Is it worth hearing the occasional "thank you" from house-mates or coworkers? Is it worth $20 an hour? $50? $10? If you were to receive funding equal to the actual value of your efforts in your job-- be it corporate, care-taking, or creative-- how much would you pay yourself to do what you do?

It's an interesting question. More so, because of the challenges many of us currently face as the job market plummets. We often make-do with work that does not fulfill our potential, or with a salary that does not reflect our contributions. We do this because we have a responsibility to ourselves and our families to provide shelter, food, and other basic necessities. Most of us cannot afford to be laid off or downsized.
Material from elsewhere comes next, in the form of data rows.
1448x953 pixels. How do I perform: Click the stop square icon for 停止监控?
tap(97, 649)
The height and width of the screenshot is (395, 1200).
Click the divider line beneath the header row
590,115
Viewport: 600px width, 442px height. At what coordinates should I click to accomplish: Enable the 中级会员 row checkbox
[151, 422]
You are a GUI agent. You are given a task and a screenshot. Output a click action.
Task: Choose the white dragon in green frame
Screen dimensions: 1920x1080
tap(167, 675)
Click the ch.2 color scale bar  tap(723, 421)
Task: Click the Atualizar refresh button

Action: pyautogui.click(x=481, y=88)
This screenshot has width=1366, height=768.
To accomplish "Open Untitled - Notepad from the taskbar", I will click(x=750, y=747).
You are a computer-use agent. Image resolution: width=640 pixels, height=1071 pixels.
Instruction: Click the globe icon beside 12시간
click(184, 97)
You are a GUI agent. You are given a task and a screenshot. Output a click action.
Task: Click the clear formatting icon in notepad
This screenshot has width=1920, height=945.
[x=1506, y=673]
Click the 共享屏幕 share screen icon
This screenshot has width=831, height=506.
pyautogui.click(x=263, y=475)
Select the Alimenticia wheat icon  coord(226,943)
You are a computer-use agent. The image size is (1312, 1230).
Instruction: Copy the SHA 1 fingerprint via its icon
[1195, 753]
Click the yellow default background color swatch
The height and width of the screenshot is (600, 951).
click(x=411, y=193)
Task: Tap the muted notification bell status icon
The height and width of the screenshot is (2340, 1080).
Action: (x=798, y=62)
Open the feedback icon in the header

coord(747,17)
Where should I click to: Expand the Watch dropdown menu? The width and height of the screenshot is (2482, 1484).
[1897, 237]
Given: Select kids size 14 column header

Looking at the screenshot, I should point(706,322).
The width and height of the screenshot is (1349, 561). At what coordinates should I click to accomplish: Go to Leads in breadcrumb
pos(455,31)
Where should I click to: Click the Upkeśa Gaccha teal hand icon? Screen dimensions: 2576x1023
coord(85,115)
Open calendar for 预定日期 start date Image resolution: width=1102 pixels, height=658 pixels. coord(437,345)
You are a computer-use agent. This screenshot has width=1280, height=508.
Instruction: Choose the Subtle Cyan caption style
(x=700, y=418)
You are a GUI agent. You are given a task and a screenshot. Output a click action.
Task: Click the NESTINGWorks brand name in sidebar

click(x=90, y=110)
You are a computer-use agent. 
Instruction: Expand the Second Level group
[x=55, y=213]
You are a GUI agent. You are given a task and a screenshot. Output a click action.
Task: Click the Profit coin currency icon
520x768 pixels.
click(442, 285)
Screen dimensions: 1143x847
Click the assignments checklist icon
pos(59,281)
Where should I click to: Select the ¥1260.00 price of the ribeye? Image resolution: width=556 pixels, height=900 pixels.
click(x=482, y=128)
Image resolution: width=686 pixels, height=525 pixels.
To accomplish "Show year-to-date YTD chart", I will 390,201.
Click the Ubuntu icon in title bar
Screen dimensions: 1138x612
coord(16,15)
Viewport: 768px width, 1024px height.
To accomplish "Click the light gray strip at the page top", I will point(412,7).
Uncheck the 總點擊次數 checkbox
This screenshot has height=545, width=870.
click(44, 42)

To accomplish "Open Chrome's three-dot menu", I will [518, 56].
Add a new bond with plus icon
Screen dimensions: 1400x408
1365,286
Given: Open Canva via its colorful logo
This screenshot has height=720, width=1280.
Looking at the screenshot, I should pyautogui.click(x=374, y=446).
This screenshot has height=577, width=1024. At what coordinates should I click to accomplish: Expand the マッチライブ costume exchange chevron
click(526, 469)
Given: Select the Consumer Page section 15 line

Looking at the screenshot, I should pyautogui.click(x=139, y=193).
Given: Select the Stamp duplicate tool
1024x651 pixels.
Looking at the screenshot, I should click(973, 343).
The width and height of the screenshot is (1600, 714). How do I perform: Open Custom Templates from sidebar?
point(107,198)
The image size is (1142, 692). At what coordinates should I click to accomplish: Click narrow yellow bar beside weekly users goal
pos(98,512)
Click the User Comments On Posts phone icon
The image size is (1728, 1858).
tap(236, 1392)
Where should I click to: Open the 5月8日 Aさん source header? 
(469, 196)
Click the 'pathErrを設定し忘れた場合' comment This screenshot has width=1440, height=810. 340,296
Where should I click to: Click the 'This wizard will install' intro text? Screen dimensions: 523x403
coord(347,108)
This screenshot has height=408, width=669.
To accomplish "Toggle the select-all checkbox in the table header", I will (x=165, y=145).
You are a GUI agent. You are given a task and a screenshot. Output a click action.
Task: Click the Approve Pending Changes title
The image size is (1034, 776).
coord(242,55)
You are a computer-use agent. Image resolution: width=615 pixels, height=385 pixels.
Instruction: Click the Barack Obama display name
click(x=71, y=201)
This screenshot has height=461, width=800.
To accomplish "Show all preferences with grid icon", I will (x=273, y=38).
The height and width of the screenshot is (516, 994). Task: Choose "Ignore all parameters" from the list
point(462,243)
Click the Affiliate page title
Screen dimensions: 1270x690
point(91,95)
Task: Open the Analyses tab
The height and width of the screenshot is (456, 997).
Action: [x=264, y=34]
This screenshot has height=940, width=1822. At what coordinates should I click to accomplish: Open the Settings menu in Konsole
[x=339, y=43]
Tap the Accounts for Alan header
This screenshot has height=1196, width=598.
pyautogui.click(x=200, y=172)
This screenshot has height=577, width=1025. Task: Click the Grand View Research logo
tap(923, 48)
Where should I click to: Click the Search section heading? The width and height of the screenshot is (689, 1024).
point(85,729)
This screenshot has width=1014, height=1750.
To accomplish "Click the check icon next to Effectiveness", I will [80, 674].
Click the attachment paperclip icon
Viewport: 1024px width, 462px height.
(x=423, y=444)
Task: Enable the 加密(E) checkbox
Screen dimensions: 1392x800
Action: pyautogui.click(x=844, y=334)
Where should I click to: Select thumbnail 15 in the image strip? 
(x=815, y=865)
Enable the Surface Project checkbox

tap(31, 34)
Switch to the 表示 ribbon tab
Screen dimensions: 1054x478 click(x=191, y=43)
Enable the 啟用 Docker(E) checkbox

And many of us feel that our time is SO valuable, and in SUCH short supply, that we will hire someone else to do the work for us that we just don't find it worthwhile to do. Sometimes, we hire someone who gets more per hour than we do. Often, this is because of the expertise required, or the effort involved, in that hour's work. We just aren't able to plumb the bathroom, lift the broken washing machine, scrub the floor 'till our knuckles turn red, or sit at an aging parent's bedside 24-7.

I often refer back to a book that a friend bought for me several years ago, when I first realized that credit cards were dangerous. It's called "Your Money or Your Life." I'd give you the author, but I seem to have loaned the book to a friend... hmmm...

This book explains how to calculate the actual dollar-payment that each of us receives for our efforts in the job market. It includes things like dry-cleaning bills, transportation costs, etc... And if you read far enough into the book, you apply that dollar-per-hour figure to your whole life. Is it worth 4 hours of my time to buy the expensive lipstick for $16.95? Is it worth 27 hours of work each month to watch cable TV?

On a personal level, I've been struggling with placing a dollar value on the work that I do as a Consultant. Not just the calculations, but the person-to-person communication that is required to explain that value to the people who utilize my services. Healing --the healing that I do with my clients-- is so vital to well-being. If I had the resources, I would offer it for free. But I realize that unless I can balance out the dollar-value of the things I need to buy with the dollar-value of the extreme amounts of energy I put out in any given session... I won't have the resources to heal anyone at all.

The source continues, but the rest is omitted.